**Your objective:**
Look below for the line containing "Where should I click to: Select"; from there, print each line exactly up to and including the line containing "Open the Graph view icon", and stop.
□ □ □ □ □ □ □
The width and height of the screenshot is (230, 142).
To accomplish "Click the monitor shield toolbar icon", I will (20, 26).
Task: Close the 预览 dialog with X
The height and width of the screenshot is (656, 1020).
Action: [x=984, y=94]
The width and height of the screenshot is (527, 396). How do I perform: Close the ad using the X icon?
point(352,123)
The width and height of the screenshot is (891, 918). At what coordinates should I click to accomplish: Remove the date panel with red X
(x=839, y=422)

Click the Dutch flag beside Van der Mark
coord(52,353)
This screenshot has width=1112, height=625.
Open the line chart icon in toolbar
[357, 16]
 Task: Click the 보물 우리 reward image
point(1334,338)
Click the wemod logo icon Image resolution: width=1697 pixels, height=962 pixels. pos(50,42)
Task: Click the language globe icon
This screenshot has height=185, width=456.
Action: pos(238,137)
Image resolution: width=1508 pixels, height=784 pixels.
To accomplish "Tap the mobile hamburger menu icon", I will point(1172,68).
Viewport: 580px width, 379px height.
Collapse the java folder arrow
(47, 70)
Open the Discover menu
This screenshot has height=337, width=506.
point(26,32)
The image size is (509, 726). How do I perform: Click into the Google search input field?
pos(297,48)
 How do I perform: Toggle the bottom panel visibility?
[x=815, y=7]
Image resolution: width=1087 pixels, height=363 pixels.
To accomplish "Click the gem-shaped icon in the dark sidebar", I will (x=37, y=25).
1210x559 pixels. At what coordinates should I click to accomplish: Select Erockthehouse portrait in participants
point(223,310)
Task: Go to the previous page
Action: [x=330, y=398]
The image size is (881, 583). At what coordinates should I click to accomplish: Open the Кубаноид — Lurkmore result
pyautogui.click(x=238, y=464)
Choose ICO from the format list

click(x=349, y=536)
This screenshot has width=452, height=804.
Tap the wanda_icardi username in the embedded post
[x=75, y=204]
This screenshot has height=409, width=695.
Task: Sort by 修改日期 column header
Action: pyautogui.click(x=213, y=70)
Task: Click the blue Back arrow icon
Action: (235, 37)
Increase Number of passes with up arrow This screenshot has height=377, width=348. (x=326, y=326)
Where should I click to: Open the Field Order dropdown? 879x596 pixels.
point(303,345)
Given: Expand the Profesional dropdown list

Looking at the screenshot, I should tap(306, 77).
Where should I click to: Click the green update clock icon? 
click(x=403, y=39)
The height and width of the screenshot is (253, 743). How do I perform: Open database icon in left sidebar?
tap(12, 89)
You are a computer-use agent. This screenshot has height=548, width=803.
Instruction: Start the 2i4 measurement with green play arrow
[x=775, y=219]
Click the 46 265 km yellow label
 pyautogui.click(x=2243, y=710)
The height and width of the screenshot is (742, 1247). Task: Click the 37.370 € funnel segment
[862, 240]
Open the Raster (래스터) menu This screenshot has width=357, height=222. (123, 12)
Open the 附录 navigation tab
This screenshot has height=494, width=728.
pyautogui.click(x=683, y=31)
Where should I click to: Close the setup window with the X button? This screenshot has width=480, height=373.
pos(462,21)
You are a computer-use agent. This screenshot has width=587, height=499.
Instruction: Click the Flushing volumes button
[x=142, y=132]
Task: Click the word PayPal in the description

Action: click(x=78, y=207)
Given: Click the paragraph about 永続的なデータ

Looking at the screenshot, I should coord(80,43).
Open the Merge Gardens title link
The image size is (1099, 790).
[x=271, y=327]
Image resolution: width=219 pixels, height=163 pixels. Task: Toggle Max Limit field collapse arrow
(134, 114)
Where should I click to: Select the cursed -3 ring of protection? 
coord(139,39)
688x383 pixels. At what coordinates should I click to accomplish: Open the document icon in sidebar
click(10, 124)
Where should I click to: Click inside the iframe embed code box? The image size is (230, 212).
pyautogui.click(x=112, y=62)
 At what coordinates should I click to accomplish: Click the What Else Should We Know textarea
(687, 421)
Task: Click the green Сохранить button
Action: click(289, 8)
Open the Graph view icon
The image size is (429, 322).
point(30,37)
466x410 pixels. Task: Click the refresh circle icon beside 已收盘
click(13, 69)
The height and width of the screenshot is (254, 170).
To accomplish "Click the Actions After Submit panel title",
□ □ □ □ □ □ □
**Solved problem:**
Where should I click to: Select the cursed -3 ring of protection? 
coord(139,39)
688x383 pixels. At what coordinates should I click to accomplish: Open the document icon in sidebar
click(10, 124)
Where should I click to: Click inside the iframe embed code box? The image size is (230, 212).
pyautogui.click(x=112, y=62)
 At what coordinates should I click to accomplish: Click the What Else Should We Know textarea
(687, 421)
Task: Click the green Сохранить button
Action: click(289, 8)
Open the Graph view icon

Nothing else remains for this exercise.